Crise des opioïdes

Purdue Pharma se déclare en faillite pour solder les litiges

Le groupe pharmaceutique américain Purdue Pharma, devenu l’ennemi numéro un dans la crise des opioïdes aux États-Unis, s’est déclaré en faillite et a proposé de se réorganiser en un trust dont ses propriétaires, la famille Sackler, seraient écartés, espérant ainsi solder l’avalanche de litiges dont il fait l’objet.

Le plan déposé par Purdue auprès du tribunal fédéral des faillites de New York prévoit de transformer la société, fabricant de l’OxyContin – un des grands médicaments antidouleur de la famille des opioïdes – « en un trust ou une autre entité », dont l’activité et les revenus serviraient à lutter contre la crise des opioïdes et à dédommager ses victimes.

Il prévoit que la riche famille Sackler, propriétaire de Purdue, en abandonne tout contrôle, et donne « au moins 3 milliards » de dollars de ses propres fonds aux victimes.

Selon les documents enregistrés au tribunal, le montage permettrait de dégager quelque 10 milliards pour gérer cette crise, qui a fait plus de 200 000 morts par surdose aux États-Unis en près de 20 ans.

Ce montage correspond à ce que Purdue Pharma a proposé ces derniers jours dans le cadre d’un projet d’accord visant à mettre fin à quelque 2300 plaintes contre lui, émanant de la quasi-totalité des États américains et d’innombrables collectivités locales.

États récalcitrants

Or, si les procureurs généraux de 24 États américains se sont dits prêts à accepter ce montage, de nombreux autres l’ont rejeté, comme les puissants États de New York, du Massachusetts, du Connecticut (où se trouve le siège de Purdue) et de la Californie.

Ils estiment les 3 milliards proposés par les Sackler – seule somme tangible dans le projet d’accord, les 7 autres milliards reposant sur des projections de revenus futurs – très insuffisants.

L’État de New York, en particulier, accuse les Sackler, connus pour leur soutien financier aux grands musées du monde, de dissimuler l’étendue de leur fortune, évaluée à 13 milliards par le magazine Forbes, et d’avoir notamment transféré au moins 1 milliard en Suisse.

« Personne ne sera surpris que la déclaration de faillite de Purdue survienne 48 heures après que nous avons exposé ces transferts de 1 milliard de dollars. »

—  Letitia James, procureure générale de l’État de New York

« Mon bureau ne se laissera pas dissuader de poursuivre la famille Sackler », a-t-elle ajouté.

En déposant ce montage devant le tribunal des faillites, Purdue semble vouloir forcer la main à ces États récalcitrants.

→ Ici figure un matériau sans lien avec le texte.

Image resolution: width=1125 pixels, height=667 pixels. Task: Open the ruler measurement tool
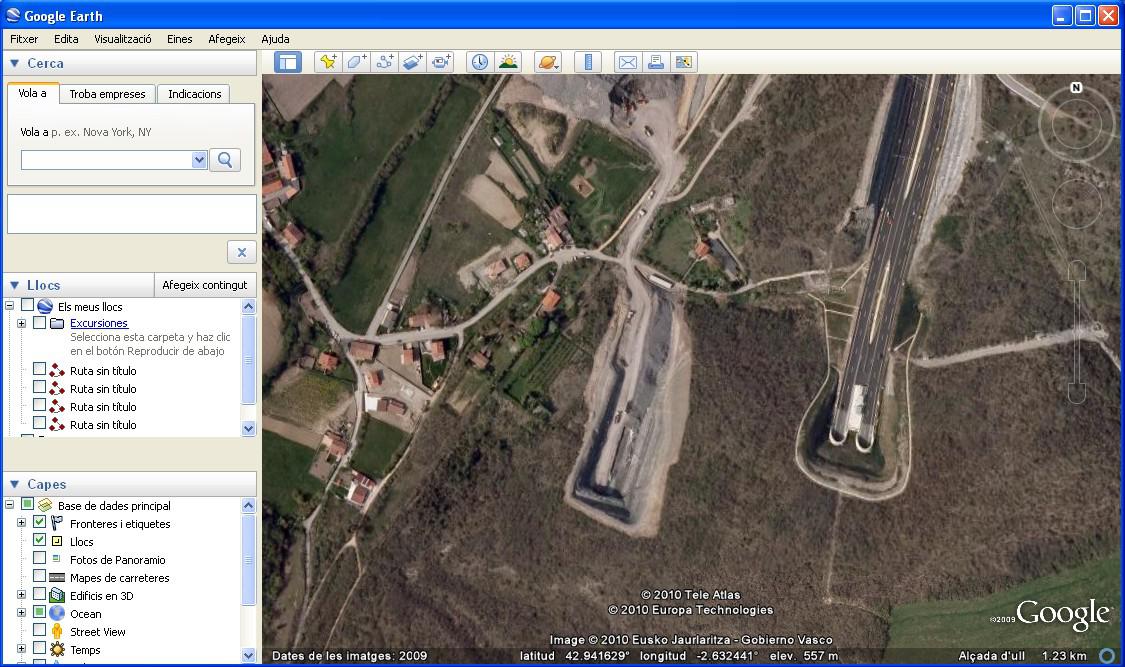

La société espère que « les parties qui ne soutiennent pas le projet d’accord actuellement […] continueront à négocier de façon productive et finiront par reconnaître sa valeur », écrivent ainsi ses avocats dans les documents déposés au tribunal.

2 millions par semaine

« Nous sommes à un carrefour », a plaidé hier le président de Purdue, Steve Miller, sur la chaîne CNBC. « La seule autre option [en dehors du montage proposé] est de dépenser toutes nos ressources en batailles judiciaires, au lieu de les donner à ceux qui ont souffert » de la crise des opioïdes.

Purdue dépenserait actuellement quelque 2 millions par semaine en frais d’avocats, selon les documents déposés au tribunal des faillites.

Selon Carl Tobias, professeur de droit à l’Université de Richmond, en Virginie, en déposant ce montage en vertu du « chapitre 11 » de la loi sur les faillites américaine, Purdue « soulève plus de questions qu’il n’en résout ».

Vu le rejet du montage par plusieurs États, il n’y a notamment « aucune garantie » que cet enregistrement auprès du tribunal des faillites mettra fin aux attaques en justice contre Purdue, avance-t-il.

Purdue fait partie de 17 sociétés pharmaceutiques – des laboratoires, mais aussi des distributeurs et de grands réseaux de pharmacies comme Walgreens et CVS – attaquées dans un dossier judiciaire tentaculaire, qui doit déboucher fin octobre sur le premier procès fédéral des opioïdes dans l’Ohio.

Purdue est accusé d’avoir été le premier laboratoire à pousser le corps médical à surprescrire l’OxyContin, aux effets addictifs notoires, à partir des années 90, alors que ces puissants médicaments étaient jusque-là réservés au traitement des maladies graves.